═════ PASSAGE PROVIDED ═════

Instead of writing about any of the good suggestions I got, I'm going to post on something that actually worries me this time. As of this writing we've got two starters (Boog and Dero) and one guy who was slated to be a starter (Mather) all with some degree of wrist injury. I'll try to avoid the cliches (I think we all have heard a wrist injury saps a player's power for a pretty long time).
The wrist is made up of the distal ends of the bones of the forearm and eight carpal bones. It's encased in a series of ligaments that form a layer of connective tissue wrapping around the wrist, along with a series of ligaments that connect the carpal bones to one another. The ligaments really do most of the work, and this allows for a huge range of motion.
Wrist injuries come in a few main types. Bone fractures are breaks in the bones that make up the wrist. Sprains are injuries to the ligamentous sheath of the wrist (usually an incomplete or complete tear). Strains are injuries to the muscles, however since the primary muscles are further up the forearm, there aren't really any common wrist strains.
A broken wrist usually means one of a few specific bones. The most common fracture is to the distal forearm.
Depending on the exact nature of the fracture, the distal forearm fracture is actually the best wrist break to have. This is because it's actually an arm bone that is broken, and it often heals just fine and in a relatively short amount of time with a caste. More severe forearm fractures require some form of fixation either a plate and screws attached directly to the bone itself or an external fixator. Evan Longoria had a similar fracture (pictured above is a Colles radius fracture, his was a fracture of the tip of the ulna, even less serious) late last season and he was back in time for the playoffs. Yadier Molina probably had a similar injury in 2007 when his wrist was broken by a foul ball.

═════

▶ _TASK INSTRUCTIONS_: Reproduce the full passage on wrist injuries word for word.

═════ DATA SECTION ═════

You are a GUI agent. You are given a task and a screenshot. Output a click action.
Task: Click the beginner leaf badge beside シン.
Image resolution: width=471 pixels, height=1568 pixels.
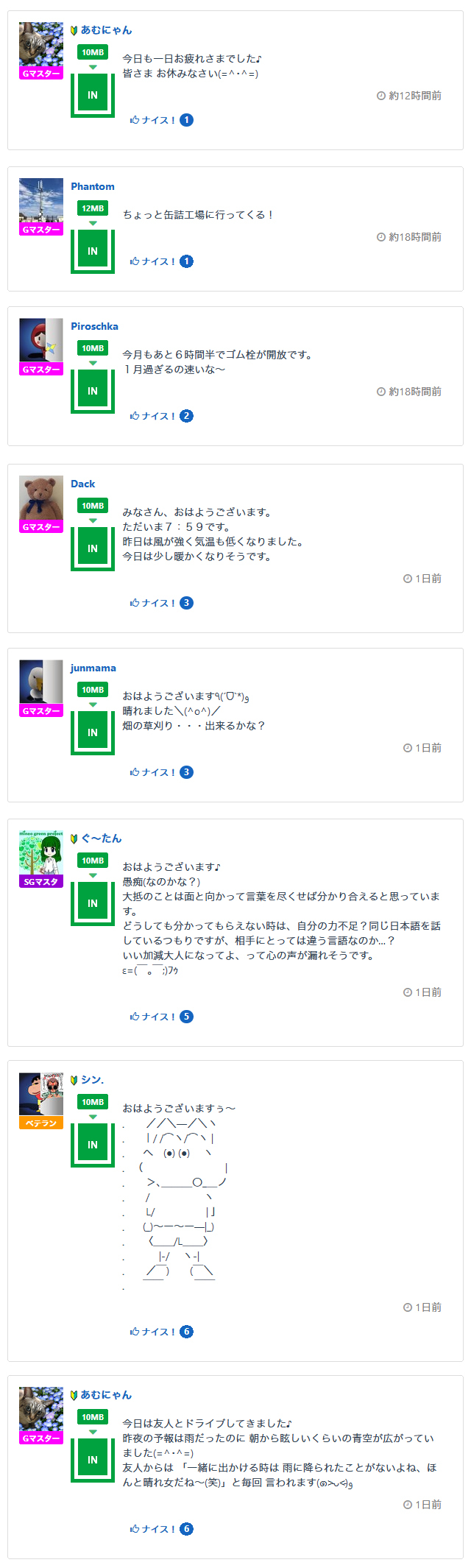pyautogui.click(x=74, y=1080)
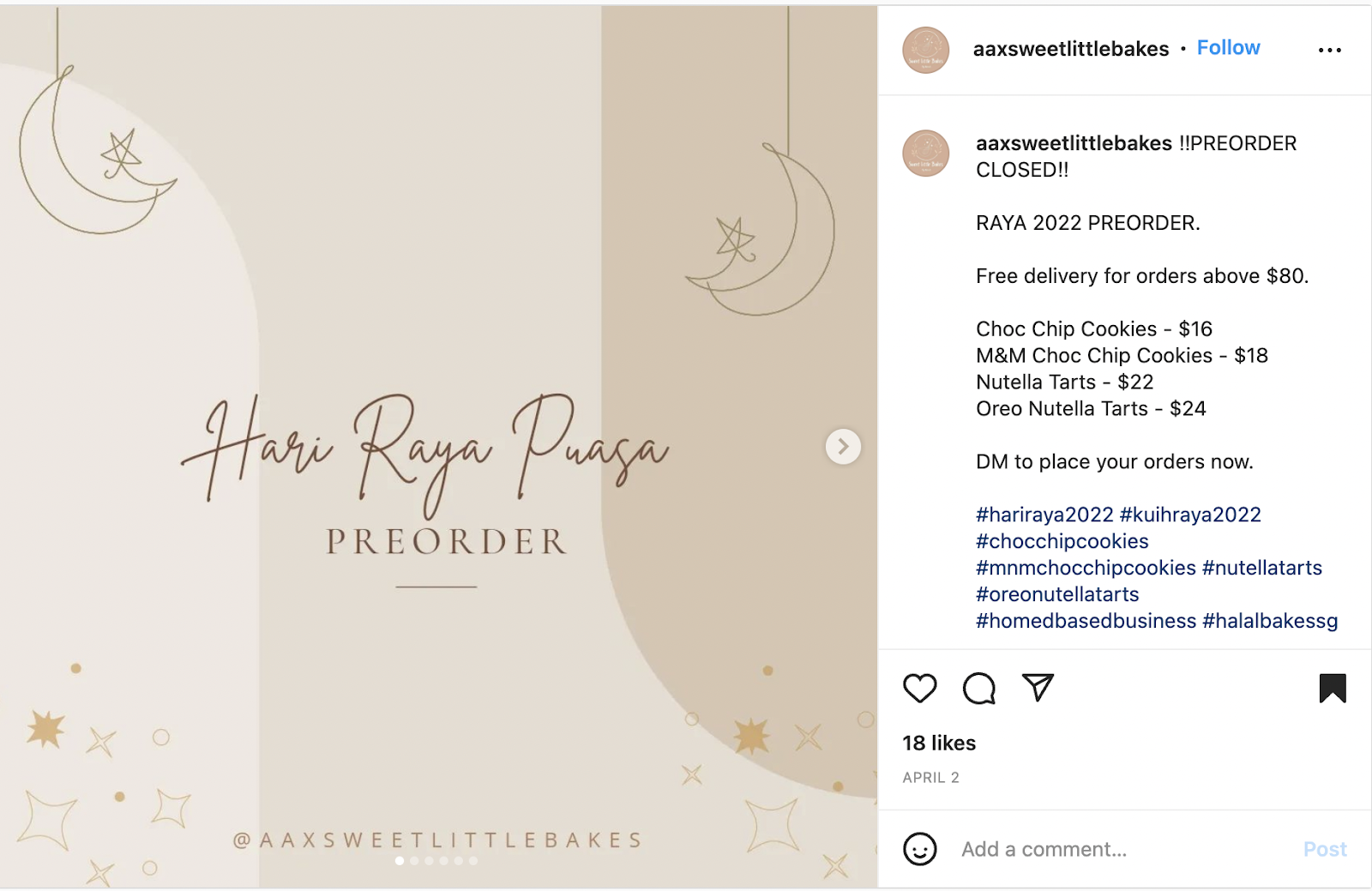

═════

▶ _SOLUTION BELOW_:
Instead of writing about any of the good suggestions I got, I'm going to post on something that actually worries me this time. As of this writing we've got two starters (Boog and Dero) and one guy who was slated to be a starter (Mather) all with some degree of wrist injury. I'll try to avoid the cliches (I think we all have heard a wrist injury saps a player's power for a pretty long time).
The wrist is made up of the distal ends of the bones of the forearm and eight carpal bones. It's encased in a series of ligaments that form a layer of connective tissue wrapping around the wrist, along with a series of ligaments that connect the carpal bones to one another. The ligaments really do most of the work, and this allows for a huge range of motion.
Wrist injuries come in a few main types. Bone fractures are breaks in the bones that make up the wrist. Sprains are injuries to the ligamentous sheath of the wrist (usually an incomplete or complete tear). Strains are injuries to the muscles, however since the primary muscles are further up the forearm, there aren't really any common wrist strains.
A broken wrist usually means one of a few specific bones. The most common fracture is to the distal forearm.
Depending on the exact nature of the fracture, the distal forearm fracture is actually the best wrist break to have. This is because it's actually an arm bone that is broken, and it often heals just fine and in a relatively short amount of time with a caste. More severe forearm fractures require some form of fixation either a plate and screws attached directly to the bone itself or an external fixator. Evan Longoria had a similar fracture (pictured above is a Colles radius fracture, his was a fracture of the tip of the ulna, even less serious) late last season and he was back in time for the playoffs. Yadier Molina probably had a similar injury in 2007 when his wrist was broken by a foul ball.